YOUR OBJECTIVE: Return, from the listing that follows, each line containing the word "Viewport".

LISTED RECORDS:

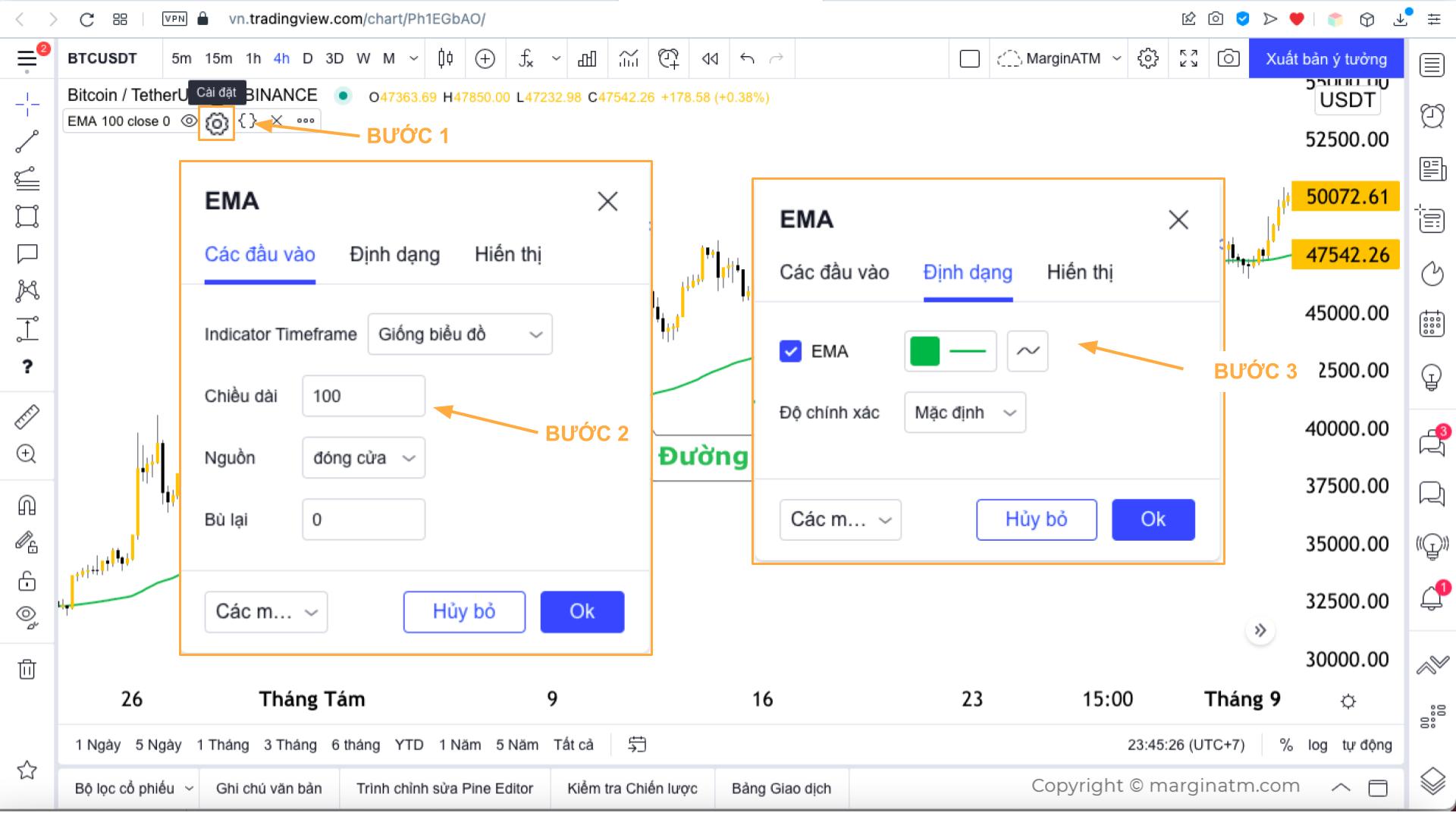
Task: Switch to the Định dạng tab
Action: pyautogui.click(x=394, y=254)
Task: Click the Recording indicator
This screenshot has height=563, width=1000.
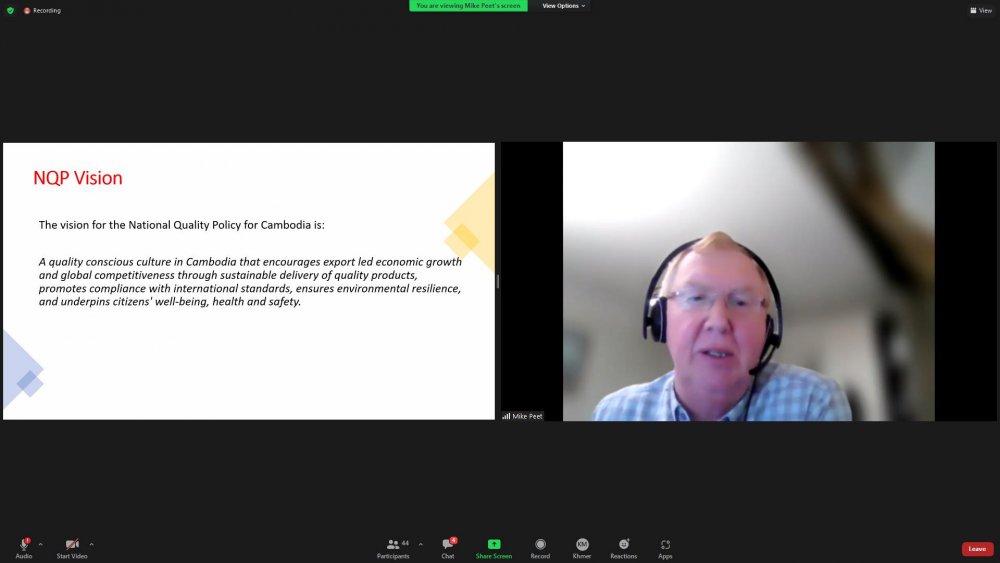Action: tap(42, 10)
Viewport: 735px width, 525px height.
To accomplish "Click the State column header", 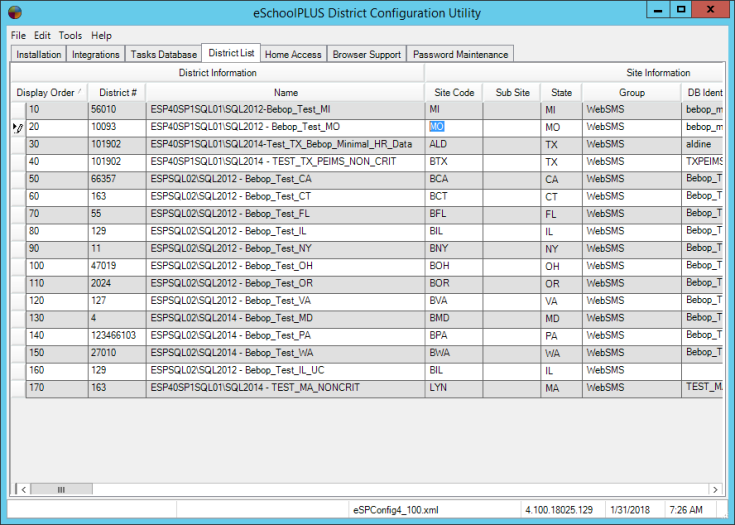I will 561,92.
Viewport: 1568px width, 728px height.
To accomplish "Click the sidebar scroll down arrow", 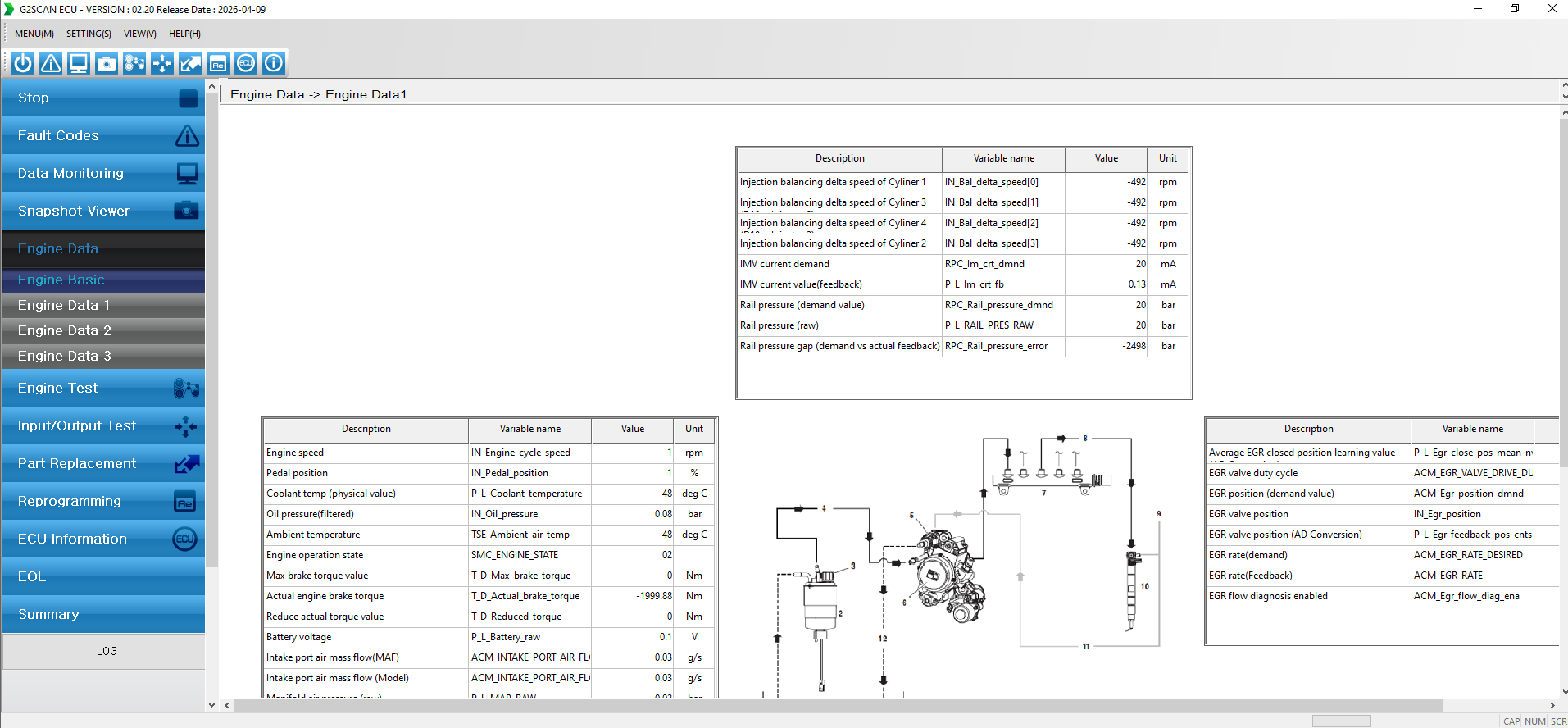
==
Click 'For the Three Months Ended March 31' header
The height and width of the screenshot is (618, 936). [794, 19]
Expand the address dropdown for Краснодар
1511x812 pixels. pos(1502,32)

RESPONSE TO THE TASK:
Viewport: 735px width, 525px height.
Viewport: 1568px width, 728px height.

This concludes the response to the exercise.